This question seems to be a running theme throughout those of us who suffer with chronic illnesses -- particularly the ones that don’t come with a wheelchair, or any other visual signs of our ailments. More distressing, the question seems to be directed, most often, at the sufferer’s nearest and dearest.

So many people I’ve spoken to feel like their family rejects their diagnosis, that their closest friends ignore their problems, or their loved ones fail to give them the support they need. Lord knows, I’ve been there myself; endless hours of frustration, wondering why no one seems to give a toss about my problems.

This theme seemed so recurrent throughout all the support groups, Facebook chats, and blog posts I’ve seen from fellow spoonies, that I began to wonder whether there was an explanation behind it -- we all couldn’t be surrounded by rubbish people, could we?

It’s a touchy subject, for those on both sides of the discussion. Accusing your loved ones of failing to understand or telling sufferers that their annoyance is invalid are both dangerous games to play. However, this is something that we really need to talk about -- and I think I’ve gotten to the bottom of it.

“But I Told Them I Was Ill…”

In my opinion, it comes down to this: you can say you’re ill, you can express that you’re in pain until you’re blue in the face, but without being able to experience it themselves -- how can anyone really understand what that means? Think about it; really consider your problem. If you’re anything like me, the symptoms are such a minute part of the overall struggle. The real hardships come from the repercussions of being in pain all the time -- the exhaustion, the mental blur, the inability to connect with the world around me because of the constant blinding discomfort.
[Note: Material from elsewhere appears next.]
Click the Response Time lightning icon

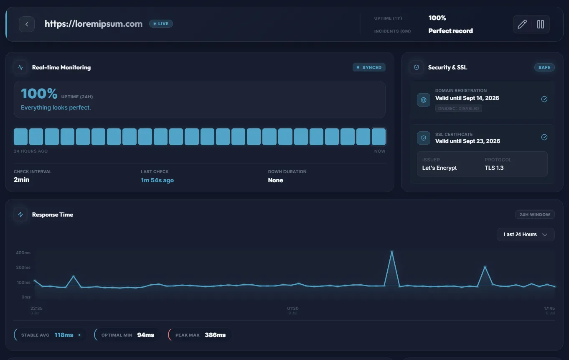coord(20,214)
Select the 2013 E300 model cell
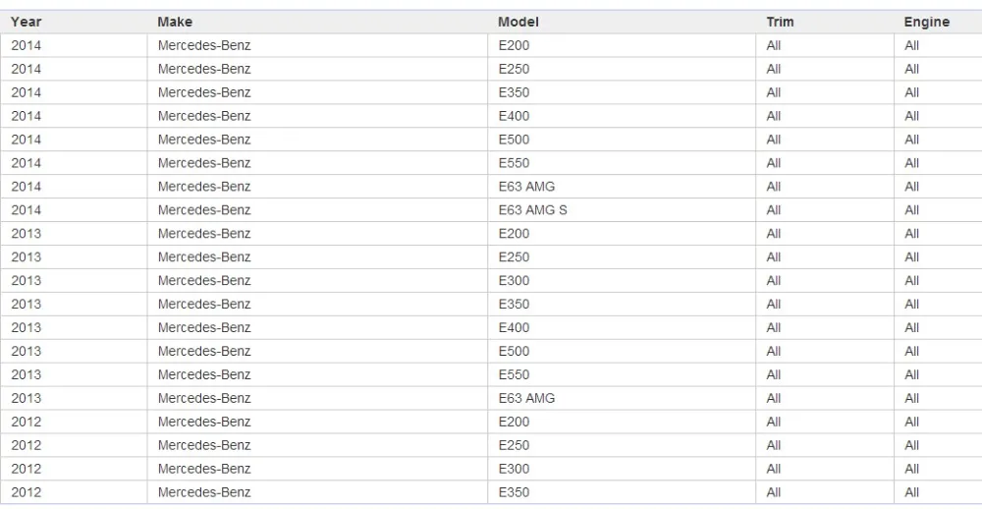 [x=622, y=281]
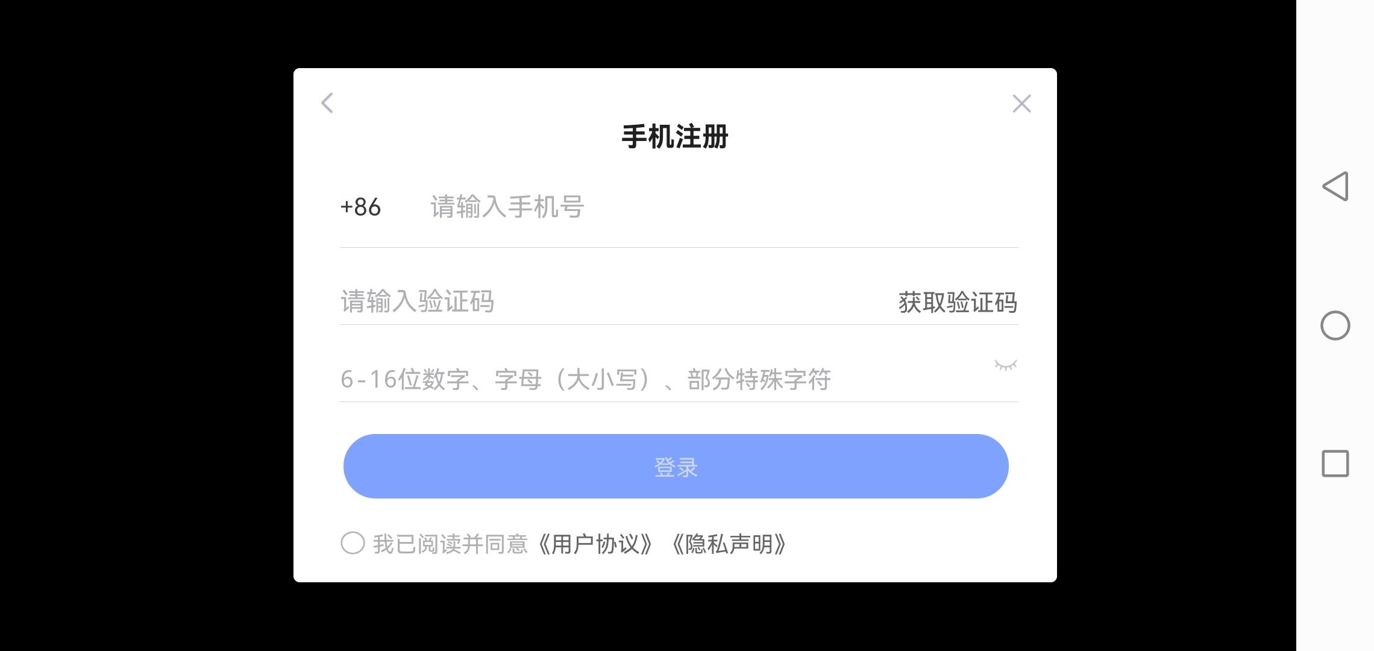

I’ve developed ways to deal with it, but my loved ones don’t know that. They don’t understand that I need things to be planned far in advance but, on the other hand, my life has to be flexible in case a bad flare-up emerges. They don’t know that even the simplest of things become so unbelievably complicated when you’re sick; that eating food is a delicate process, which, if not handled correctly, will end of hours of horror and discomfort, or that sleep is an uncertain and complicated experience that can be ruined by even the slightest thing. Healthy people can’t even begin to comprehend that getting up on a morning and leaving the house is akin to climbing Mount Everest when you’re constantly carrying the demons of your illness.

“But Can’t They See My Pain….?”

This was another one that I struggled with for a while. I was so certain that I wore my pain and discomfort on my sleeve at every moment; that my intense nausea would be obvious to all onlookers, or the electric needles of agony shooting up and down my spine and legs was written all over my face. When you’re living a life of chronic illness, you often underestimate how incredibly well you learn to deal with it. You forget that, whilst your inside might be raging in an ongoing battle, your exterior is calm and composed, and you act like any other human.

I’d traipse around on nights out or daytime trips, getting so annoyed because it seemed like my companions were ignoring my struggles. They’d suggest we go elsewhere, walk some more, or add another activity on -- and I was sure they were doing it to spite me. This, obviously, was far from the truth.

“But They Still Don’t Understand…”

Finally, and perhaps the most heartbreaking, this reason for lacking sympathy was something that I only really came to accept after months of discussing my condition with my boyfriend. We really struggled at the start of our relationship. He really didn’t get it, and the differences in our understanding often led to blows. Even once I managed to explain to him, the rift still existed. But here I began to see something that I could also apply to a lot of other close relationships in my life.

It comes down to this: these people love you so much, so seeing you in constant, incurable pain is almost as excruciating as if they were suffering themselves. They want you to be better, they want you to not suffer; so how do they deal with that? They pretend it doesn’t exist. This is controversial -- I know -- and I’m not going to claim it is a fact, merely the summary of my observations. However, the more I began to consider it, the more I saw it in action.

Remember how hard it was for you to come to terms with your illness? Well your friends and family have to do that as well, and they don’t have the benefit of the constant myriad of symptoms to remind them that it is very much real. The human brain is a subpar tool, particularly when it comes to dealing with difficult emotions, and often its responses are out of our control. Instead of facing our problems and gradually accepting it, we often push things down and reject them from our consciousness. I truly believe this is why so many people struggle to get the support and acceptance that they need from loved ones.

“Why Do I Always Have To Be The Strong One….?”

Unfortunately, this is where things get complicated, because even if you’re able to objectively understand all these factors it doesn’t stop you needing support or having specific requirements. If your friends and family can’t empathize then often they’ll come across as cold-hearted; they’ll tell you to "man up" or equate your problems with their own -- trust me, your back pain will never be the same as a bad Fibromyalgia flare up. This can be detrimental when you’re already struggling to cope and, sadly, I don’t have a foolproof answer for how to deal with it. If they can’t see our pain and they don’t understand anyway, then how are we ever going to get that support? It’s a tricky question, and one that leads many chronically ill people to isolate themselves, or only socialize with fellow sufferers.

All I can say is stay true to your needs, don’t push yourself for the sake of others, be as open as you can, try to explain as much as possible, and -- if only a little -- give them some leeway; they’re only human too.